Miguel, o torresmo é rico em sal e faz mal para a pressão, cuidado meu caro amigo, abraços, Nelinho.
Essa historia legal, me fez lembrar o Mané que estava fazendo seu torresminho a pururuca, e sua amada Inez, não chegava. Ele logo pensou em algo ruim. Procurou na Central, no Hospital, e no Xadrez e não encontrou Inez. Voltou pra casa, triste e com dor. Quando olhou pro chão bem perto do fogão, viu um bilhete que dizia. Apaga o fogo Mané, que eu não volto mais. Ainda bem que a Cida resignada, comeu sardinha enlatada que restou na geladeira, regada a um copo de cerveja.
Como são boas essas lembranças de pindaíba de início de vida, não é mesmo, amigo Miguel?! E como você as narra bem... Também adoro torresmo (apesar de meu alto colesterol!), mas fico a imaginar como você não abusou tal iguaria ("acepipe": como adoro esta palavra hoje ignorada...) depois de vários dias exposto ao cheiro nauseabundo da fumaça que empesteou a casa! Enfim...
Grande abraço e, sim, volte logo à sua página virtual!
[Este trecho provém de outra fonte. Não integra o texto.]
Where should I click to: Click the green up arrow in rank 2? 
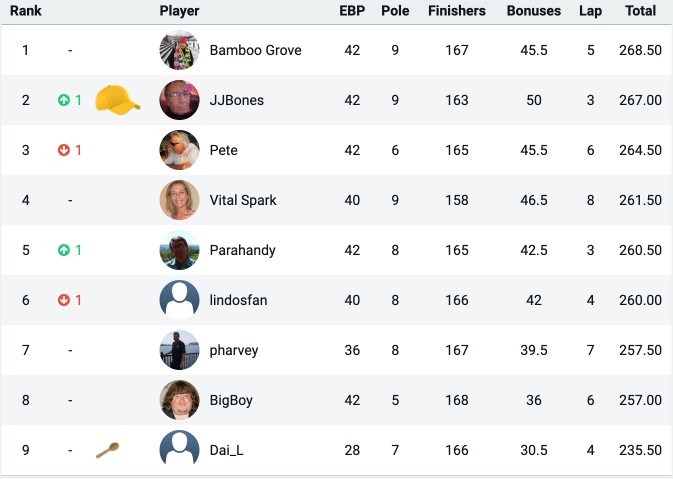click(x=64, y=100)
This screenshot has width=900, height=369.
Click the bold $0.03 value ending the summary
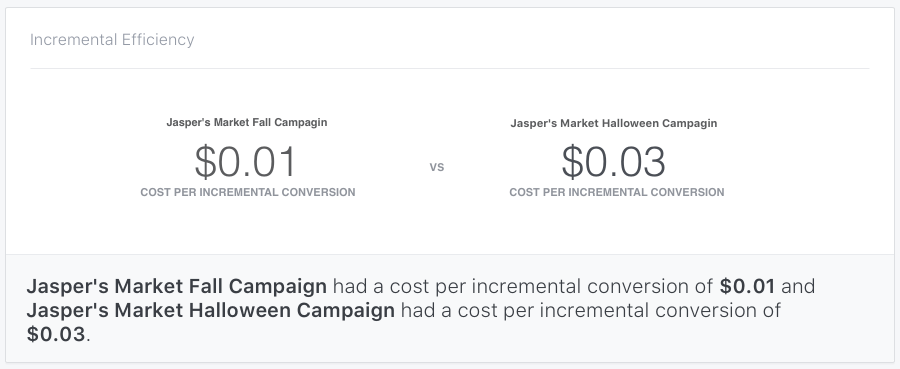pyautogui.click(x=56, y=334)
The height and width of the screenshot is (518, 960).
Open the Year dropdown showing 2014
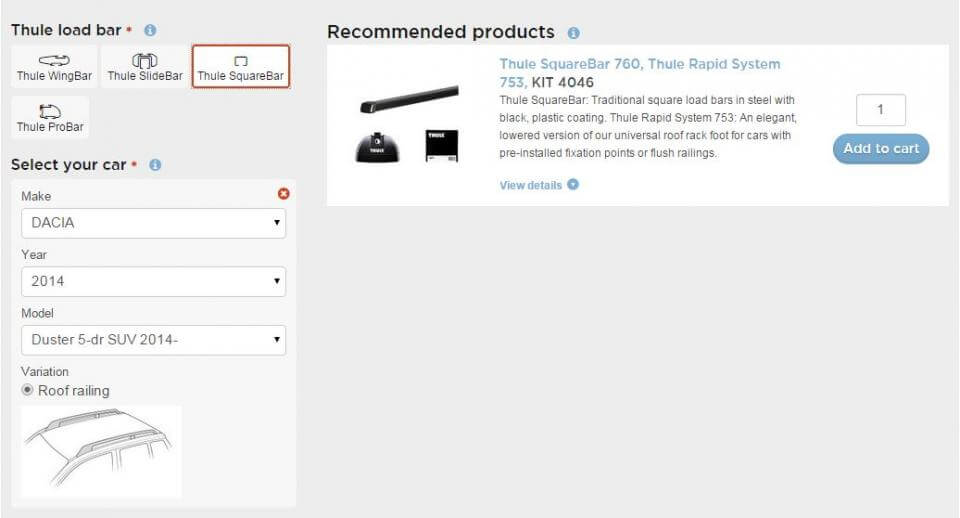pos(153,281)
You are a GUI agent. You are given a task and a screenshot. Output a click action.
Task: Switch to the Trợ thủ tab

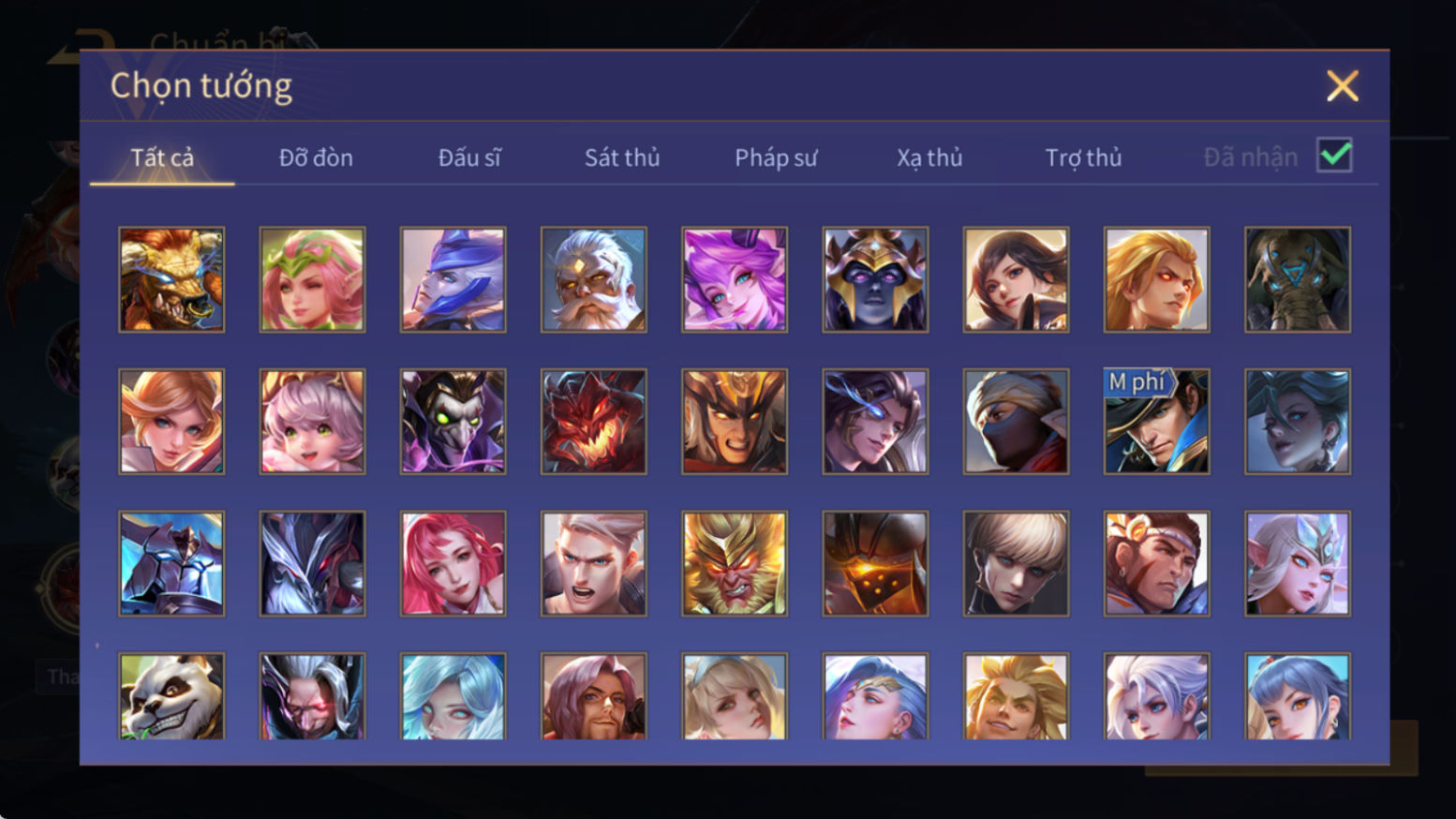pyautogui.click(x=1083, y=157)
Ou então, largue os boleros do seu clube (adorei as fotos: a Soninha canta bem?) e escreva mais assiduamente por aqui mesmo (li todos os excelentes textos, mas, pelo tempo, fiz questão de comentar no teu e no da Soninha, amigos virtuais de muita estima)!
Abração e, mais uma vez, feliz ano novo!